Si possono identificare, d’accordo con Marina Sanfilippo (2007), in Marco Baliani, Marco Paolini, Laura Curino e l’esperienza del Teatro Settimo, Giacomo Verde, il Teatro delle Albe, Moni Ovadia, Ascanio Celestini, le figure principali che, alla fine degli anni Ottanta, si sono posizionate tra il teatro di parola del grande affabulatore Dario Fo, identificato generalmente come padre del teatro di narrazione (L. Caretti, Storia e racconto in scena, in Non solo storia. Saggi per Camillo Brezzi, a cura di M. Baioni, P. Gabrielli, 2012, p. 108) e il racconto come cronaca, come condivisione di saperi, su cui si fondano comunità del sentire politico e del riconoscimento culturale. Sono grandi storie di lungo periodo, come quelle che accompagnano gli uomini e le donne del ‘popolo ebraico’ cui dà voce Ovadia, e grandi tragedie, autentici hallmarks nel paesaggio temporale di una nazione, come il disastro del Vajont, che Paolini ha narrato in uno dei più intensi spettacoli del teatro contemporaneo. Orazione civile è l’etichetta con la quale Paolini riporta sulla scena teatrale l’esercizio del monopolio della parola narrante, istruendone la confezione con dati, riferimenti di cronaca, prendendo a prestito il linguaggio giornalistico e mescolandolo con riferimenti interiori, con brani di testimonianze raccolte dalla voce dei sopravvissuti, immaginando dettagli necessari in quanto poeticamente veri, anche se storicamente infondati.
Alla base di questo movimento c’è un imprinting narrativo, come scrive Gerardo Guccini, ricevuto da:
affabulatori popolari oppure, più frequentemente, nonne, zie: raccontatrici esperte nell’arte femminile e domestica d’intrecciare fra loro il mondo quotidiano e la storia narrata, che, in tal mondo, non viene soltanto “riferita”, ma si dilata nell’atto narrativo pervadendo le ombre della cucina, l’antro tenebroso del camino, le genealogie familiari, la vita del paese e quella del piccolo ascoltatore che ospita la storia fra i fatti dell’esistenza. Sono esperienze contrassegnate dagli elementi della cultura popolare: vi si ritrovano fiabe o affabulazioni condotte secondo schemi narrativi d’impronta fiabesca, rituali domestici, superstizioni, credenze magiche, cerchie muliebri […]. (Teatro di narrazione, «Hystrio», 2005, 1, p. 2).

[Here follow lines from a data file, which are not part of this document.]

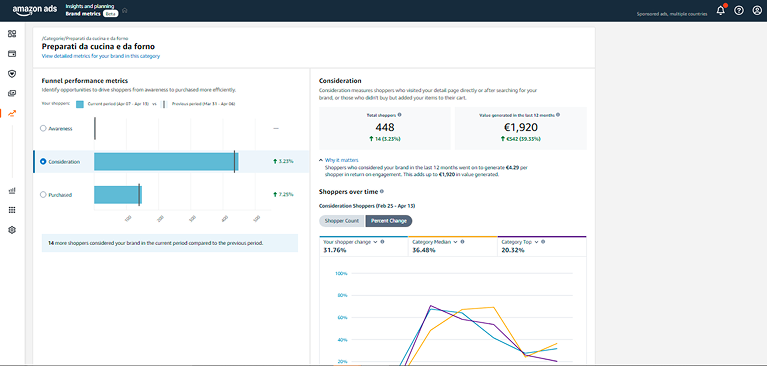The image size is (767, 366).
Task: Click the Consideration bar in funnel chart
Action: click(166, 161)
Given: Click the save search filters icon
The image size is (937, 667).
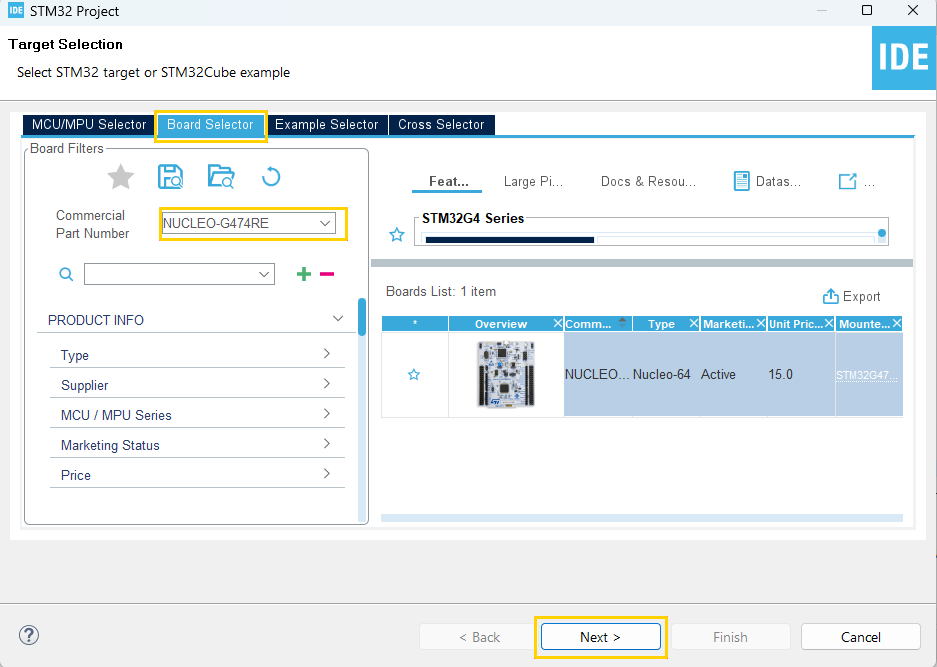Looking at the screenshot, I should click(170, 176).
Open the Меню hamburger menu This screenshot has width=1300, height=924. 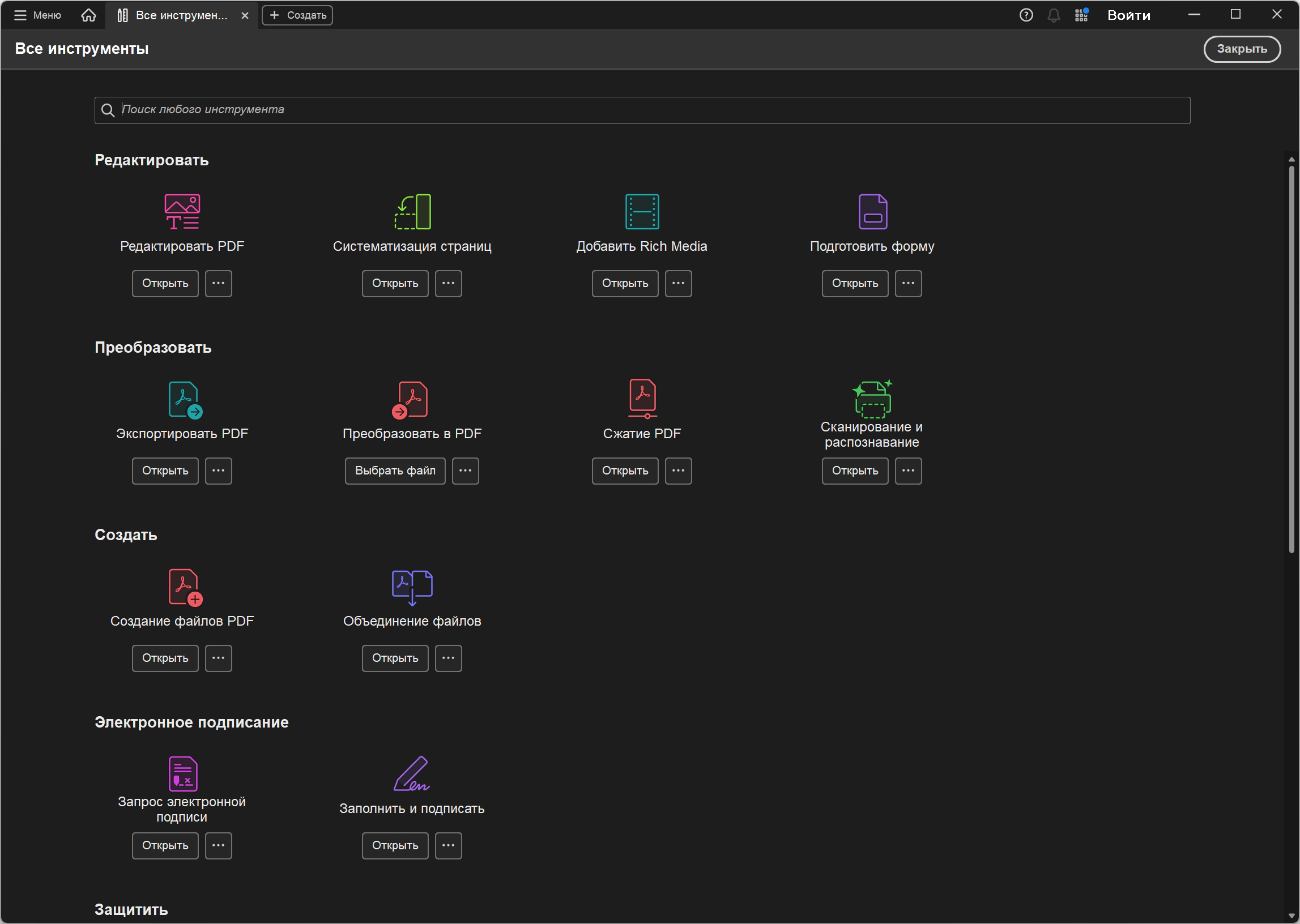pos(37,15)
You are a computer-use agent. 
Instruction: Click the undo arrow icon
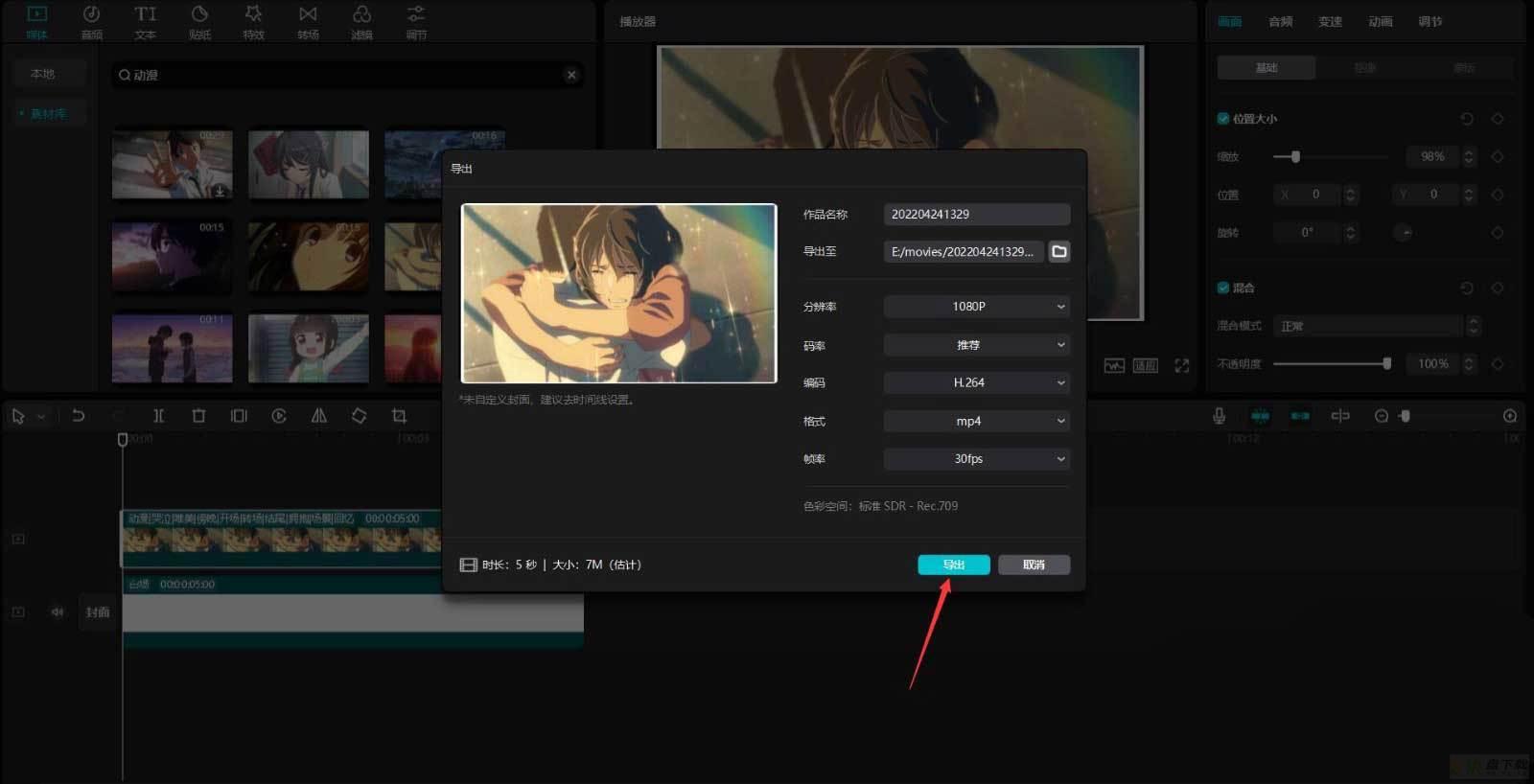point(79,416)
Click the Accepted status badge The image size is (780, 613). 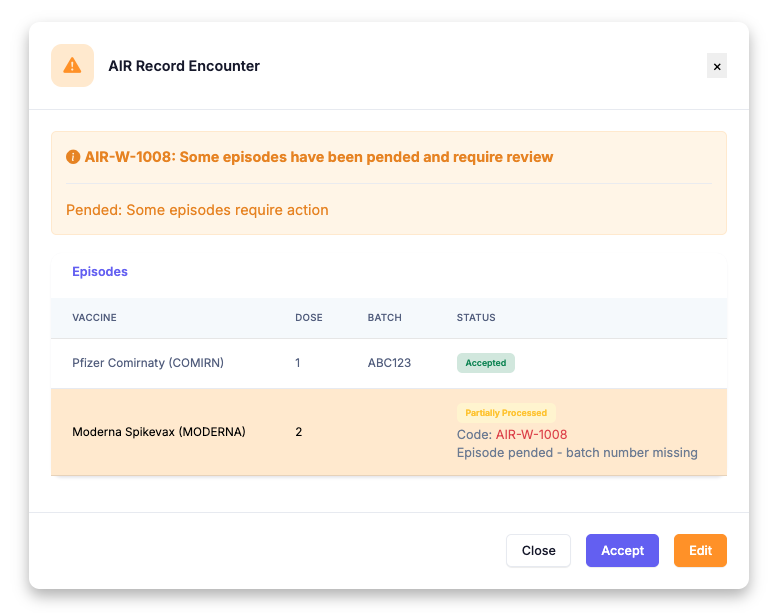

Oltre che da tradizioni di racconto in dimensione domestica si attinge da tradizioni locali già posizionate nello spazio pubblico, come i cuntastorie specializzati nell’epica cavalleresca (G. Di Palma, La fascinazione della parola. Dalla narrazione orale al teatro: i cuntastorie, 1991). Il teatro di narrazione si è affermato come nuova possibilità espressiva della pratica teatrale, estendendosi dalle periferie industriali, Settimo Torinese, per es., a molti altri luoghi e temi, attingendo anche all’antropologia – si pensi all’intensa rappresentazione della storia di vita di Maria, raccolta e analizzata da Clara Gallini – e rinarrata dall’attrice Gianna Deidda, recuperando la dimensione domestica – a partire da Stabat Mater, di Teatro Settimo, fino alle varie edizioni di Teatro nelle case, del Teatro delle Ariette, ridando corpo e parola a una figura di narratore/narratrice che si era rarefatta con i mutamenti nella socialità e nelle pratiche del racconto tradizionale, e che era rimasta confinata in poche pagine delle migliaia dedicate ai testi, ricavati dalle narrazioni.

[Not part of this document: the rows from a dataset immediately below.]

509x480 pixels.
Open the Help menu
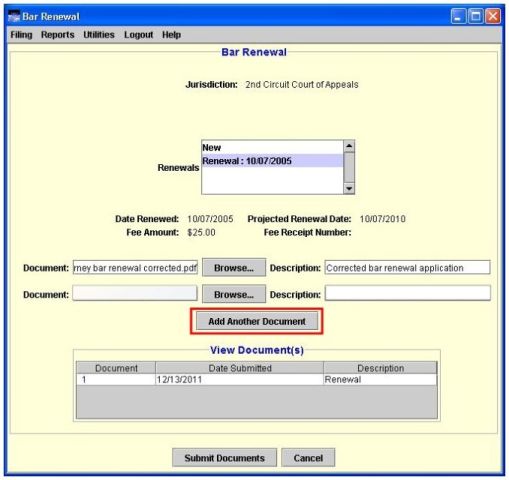172,35
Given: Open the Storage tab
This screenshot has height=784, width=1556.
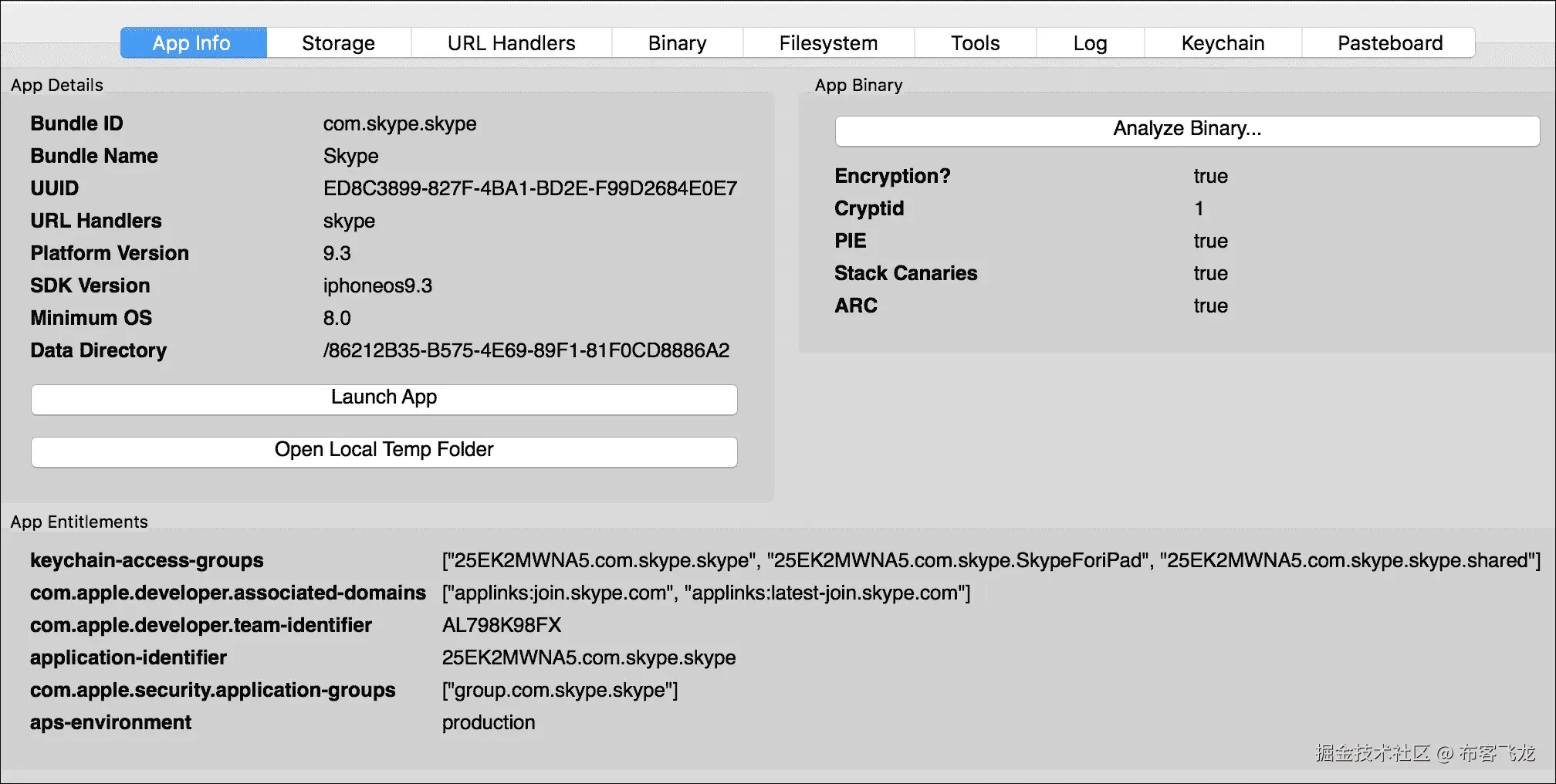Looking at the screenshot, I should tap(338, 43).
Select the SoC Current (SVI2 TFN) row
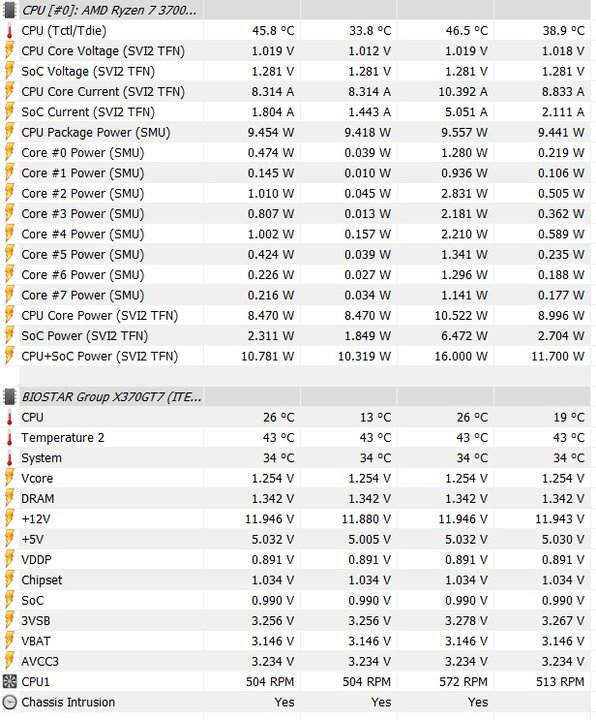The image size is (596, 720). coord(298,112)
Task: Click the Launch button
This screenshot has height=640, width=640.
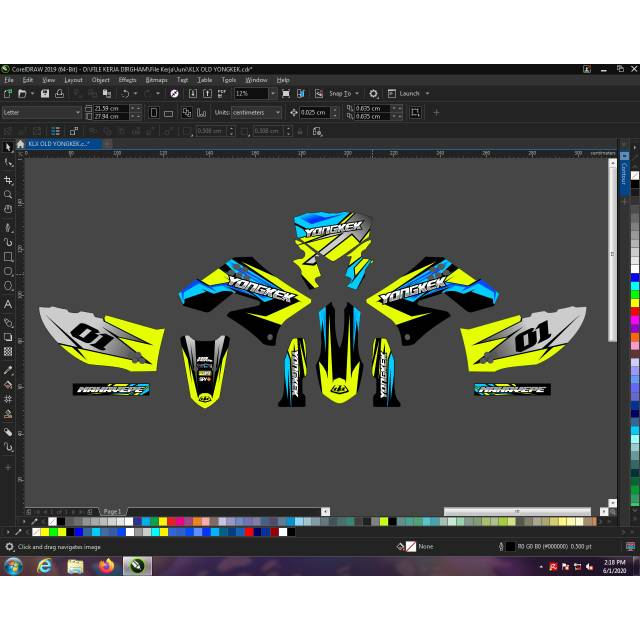Action: (410, 93)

Dal teatro di narrazione, ai laboratori di narrazione attivati presso le scuole, ai festival del racconto con narratori dichiarati tradizionali, chiamati a esibirsi sul palco, il passo è breve: gli esempi in territorio italiano non sono ancora così frequenti e vitali come accade altrove, in particolare negli Stati Uniti o in Inghilterra, dove chi si propone come storyteller ha a tutti gli effetti lo stesso statuto professionale di un autore letterario o di un artista teatrale. In ogni caso, è evidente, che anche questo esito professionalizzante va interpretato come uno dei modi nei quali il presente accoglie e rifunzionalizza il portato della tradizione narrativa, facendone una selettiva rilettura e dandone una continuità più ideale che effettuale.

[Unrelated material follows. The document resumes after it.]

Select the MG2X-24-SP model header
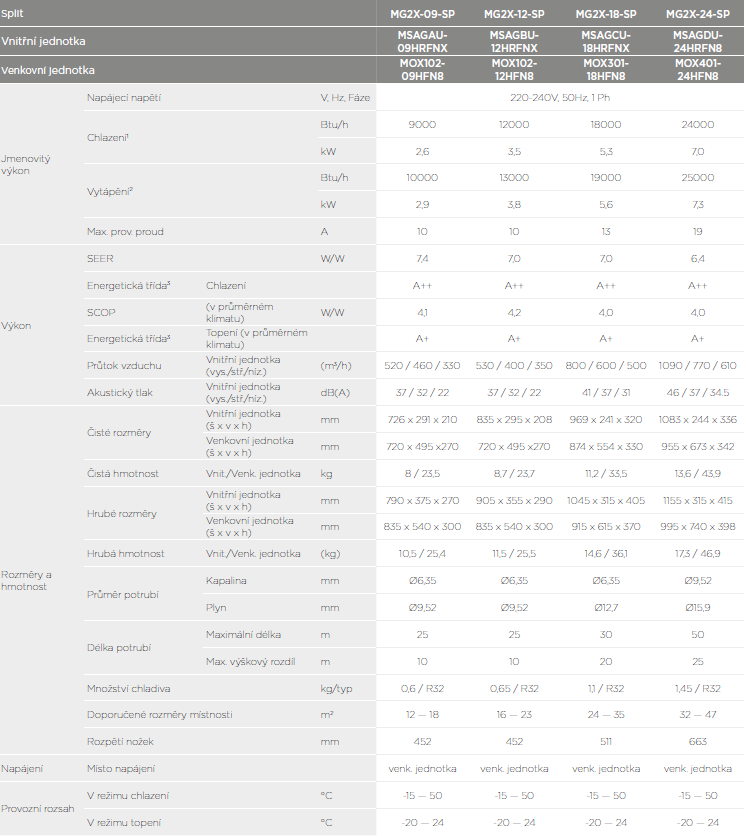The height and width of the screenshot is (838, 746). pos(698,14)
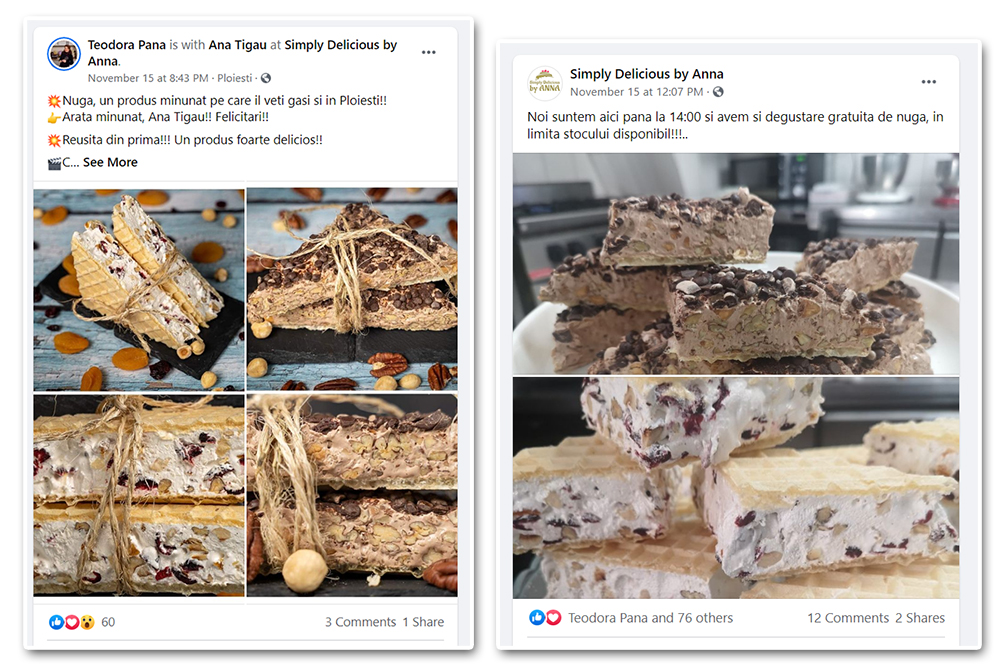
Task: Open options menu on Simply Delicious post
Action: click(929, 82)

La rivitalizzazione dell’arte del narrare, con la parola detta come proprio baricentro, tuttavia, riporta in scena le peculiarità regionali del narrare, quelle che Calvino aveva attenuato riconducendo tutto al suo italiano letterario, per quanto innovativo. Con il veneto di Paolini, con il siciliano di Mario Perrotta e Davide Enia, il romano di Celestini e il sardo della compagnia Cada Die teatro, recupera un valore di paradigma anche il personaggio che Roberto Benigni aveva, precocemente, portato fin dai primi anni Settanta sulle scene e poi sugli schermi (grande e piccolo). Lo scenario di una Toscana periferica, segnata dall’autostrada come da una cicatrice, chiusa tra decadenza di modi, risorse culturali rurali e ansie di riscatto futuro, tutto affidato ideologicamente a una militanza politica devota e ingenua allo stesso tempo (emblema di una tipologia di comunista che si sarebbe costituita come un tratto identitario regionale), e riassunto nello stralunato mondo locale del suo Cioni Mario, si esprime in linguaggio esplicito fino all’oscenità, nel quale moduli narrativi e codici estetici (l’improvvisazione in ottava, per es.) fungono da estremi punti di riferimento propri e specifici. Isolato, come il genio, per un ventennio, a oggi si può considerare come parte di quel repertorio artistico che ha trovato nell’eredità del saper narrare, nei suoi temi e nei suoi stilemi, un solido appiglio per rinnovare il nesso tra discorso e identità sociale, tra arte e partecipazione politica, tra proposta estetica e impegno etico e critico.
In quanto patrimonio narrativo, invece, ovvero come insieme delle storie, dei temi, dei personaggi, delle azioni, e metanarrativo – e quindi come linguaggio, come disposizioni morfologiche, come strumenti di demarcazione testuale – la fortuna del mondo della fiaba è passata dal coro delle voci narranti, assemblate dalla ricerca fiabistica con la documentazione di ciò che ogni voce diceva nella propria casa e davanti al proprio ristretto pubblico, alla performance collettiva costituita come rappresentazione teatrale, con tutti gli ingredienti del teatro all’italiana, a partire dal ruolo centrale di un autore e di un regista, contribuendo a rinnovare un’offerta teatrale chiusa tra il teatro classico (dai greci fino a Pirandello) e un teatro di avanguardia ormai in via di classicizzazione (la distanza brechtiana, l’oltranza artaudiana, la sacralità di Jerzy Grotowski, la militanza del Living theatre).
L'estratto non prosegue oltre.